----- Document passage -----

He produced the series Totally Biased with W. Kamau Bell, which premiered in August 2012. While serving as producer, he had a production company, Chris Rock Enterprises (or CR Enterprises) for short. In 2012, he starred in the ensemble romantic comedy film What to Expect When You're Expecting alongside Cameron Diaz, Jennifer Lopez, Anna Kendrick, and Elizabeth Banks. Despite earning negative reviews, the film was a financial success. Rock earned a Teen Choice Award for Choice Movie Actor – Comedy nomination for his performance. That same year he starred in the romantic comedy 2 Days in New York (2012) opposite Julie Delpy. The film served as the sequel to Delpy's previous film, 2 Days in Paris (2007). The film premiered at the Sundance Film Festival where it received positive reviews, with critics praising the chemistry between the two with Todd McCarthy of The Hollywood Reporter writing: "The best of the humor is verbal and attitudinal, all delivered at a rapid clip in overlapping languages that Preston Sturges or Howard Hawks would have admired."

In 2014, Rock scripted, directed and starred in the film Top Five, which critics have drawn comparison to Woody Allen's Stardust Memories (1980). The film is a social commentary on fame and society. The film premiered at the 2014 Toronto International Film Festival. Scott Foundas, critic for Variety praised the film writing: "Rock has finally found a big-screen vehicle for himself that comes close to capturing the electric wit, shrewd social observations and deeply autobiographical vein of his standup comedy." In Rolling Stone magazine, Peter Travers wrote in his review: "Rock delivers the laughs, big ones, laced with razor-sharp observations on everything from pop culture to racial politics... His confident, prowling wit as a stand-up has finally found its way to the screen, enhanced by a bracing vulnerability. Top Five is Rock's best movie by a mile."

----- Data segment -----

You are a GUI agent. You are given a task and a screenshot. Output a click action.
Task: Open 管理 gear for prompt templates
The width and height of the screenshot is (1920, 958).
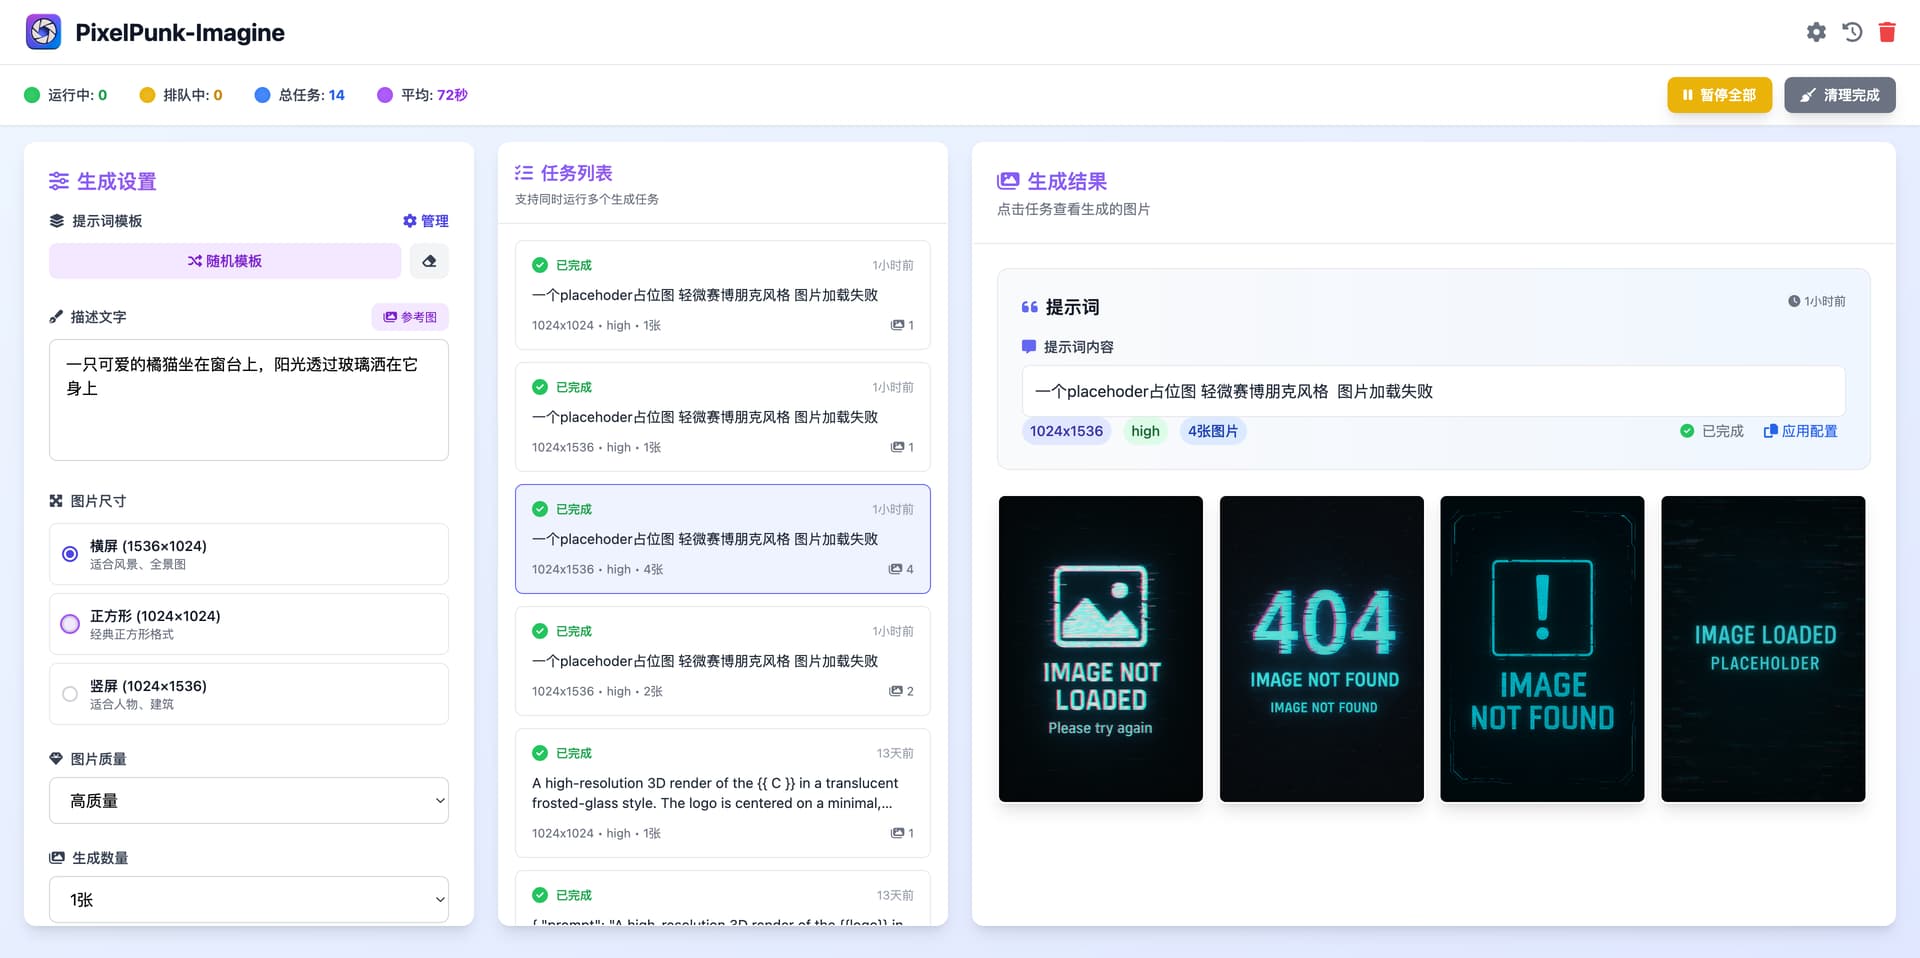pyautogui.click(x=425, y=221)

-----

In the passage on Rock's films, why did 2 Days in New York get positive reviews at the Sundance Film Festival? Answer in one to three sentences. The listing has nothing to do with the passage on Rock's films.

(Response box):
Critics praised the chemistry between Rock and Julie Delpy. Todd McCarthy of The Hollywood Reporter also singled out the verbal, attitudinal humor delivered at a rapid clip in overlapping languages.